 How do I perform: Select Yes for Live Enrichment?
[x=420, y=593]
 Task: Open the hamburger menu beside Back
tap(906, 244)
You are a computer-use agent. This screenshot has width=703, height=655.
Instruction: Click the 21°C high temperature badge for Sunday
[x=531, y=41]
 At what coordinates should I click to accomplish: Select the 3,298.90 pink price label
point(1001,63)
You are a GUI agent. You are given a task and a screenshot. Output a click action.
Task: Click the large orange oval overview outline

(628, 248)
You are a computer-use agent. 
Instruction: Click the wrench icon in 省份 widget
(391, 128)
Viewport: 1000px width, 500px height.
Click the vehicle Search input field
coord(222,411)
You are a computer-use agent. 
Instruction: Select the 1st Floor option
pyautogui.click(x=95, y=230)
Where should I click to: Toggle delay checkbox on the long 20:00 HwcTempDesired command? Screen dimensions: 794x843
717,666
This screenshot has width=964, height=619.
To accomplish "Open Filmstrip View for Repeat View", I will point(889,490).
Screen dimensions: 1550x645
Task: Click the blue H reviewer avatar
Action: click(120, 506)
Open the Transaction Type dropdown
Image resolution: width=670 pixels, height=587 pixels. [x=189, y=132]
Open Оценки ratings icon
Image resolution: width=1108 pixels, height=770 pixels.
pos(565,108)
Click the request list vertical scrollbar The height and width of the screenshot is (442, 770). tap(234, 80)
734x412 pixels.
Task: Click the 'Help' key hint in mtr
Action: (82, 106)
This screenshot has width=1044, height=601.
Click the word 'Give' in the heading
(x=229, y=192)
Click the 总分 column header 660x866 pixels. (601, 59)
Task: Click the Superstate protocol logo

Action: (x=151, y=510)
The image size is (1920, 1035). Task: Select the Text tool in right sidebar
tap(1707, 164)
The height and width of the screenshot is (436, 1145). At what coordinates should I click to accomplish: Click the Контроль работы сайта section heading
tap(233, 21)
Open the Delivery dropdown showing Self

··········

- [Task]: Reproduce the records above, swapping every occurrence of "computer-use agent" for "desktop automation agent" and leaving all other text unchanged.

- [Written response]:
 How do I perform: Select Yes for Live Enrichment?
[x=420, y=593]
 Task: Open the hamburger menu beside Back
tap(906, 244)
You are a desktop automation agent. This screenshot has width=703, height=655.
Instruction: Click the 21°C high temperature badge for Sunday
[x=531, y=41]
 At what coordinates should I click to accomplish: Select the 3,298.90 pink price label
point(1001,63)
You are a GUI agent. You are given a task and a screenshot. Output a click action.
Task: Click the large orange oval overview outline

(628, 248)
You are a desktop automation agent. 
Instruction: Click the wrench icon in 省份 widget
(391, 128)
Viewport: 1000px width, 500px height.
Click the vehicle Search input field
coord(222,411)
You are a desktop automation agent. 
Instruction: Select the 1st Floor option
pyautogui.click(x=95, y=230)
Where should I click to: Toggle delay checkbox on the long 20:00 HwcTempDesired command? Screen dimensions: 794x843
717,666
This screenshot has width=964, height=619.
To accomplish "Open Filmstrip View for Repeat View", I will point(889,490).
Screen dimensions: 1550x645
Task: Click the blue H reviewer avatar
Action: click(120, 506)
Open the Transaction Type dropdown
Image resolution: width=670 pixels, height=587 pixels. [x=189, y=132]
Open Оценки ratings icon
Image resolution: width=1108 pixels, height=770 pixels.
pos(565,108)
Click the request list vertical scrollbar The height and width of the screenshot is (442, 770). tap(234, 80)
734x412 pixels.
Task: Click the 'Help' key hint in mtr
Action: (82, 106)
This screenshot has width=1044, height=601.
Click the word 'Give' in the heading
(x=229, y=192)
Click the 总分 column header 660x866 pixels. (601, 59)
Task: Click the Superstate protocol logo

Action: (x=151, y=510)
The image size is (1920, 1035). Task: Select the Text tool in right sidebar
tap(1707, 164)
The height and width of the screenshot is (436, 1145). At what coordinates should I click to accomplish: Click the Контроль работы сайта section heading
tap(233, 21)
Open the Delivery dropdown showing Self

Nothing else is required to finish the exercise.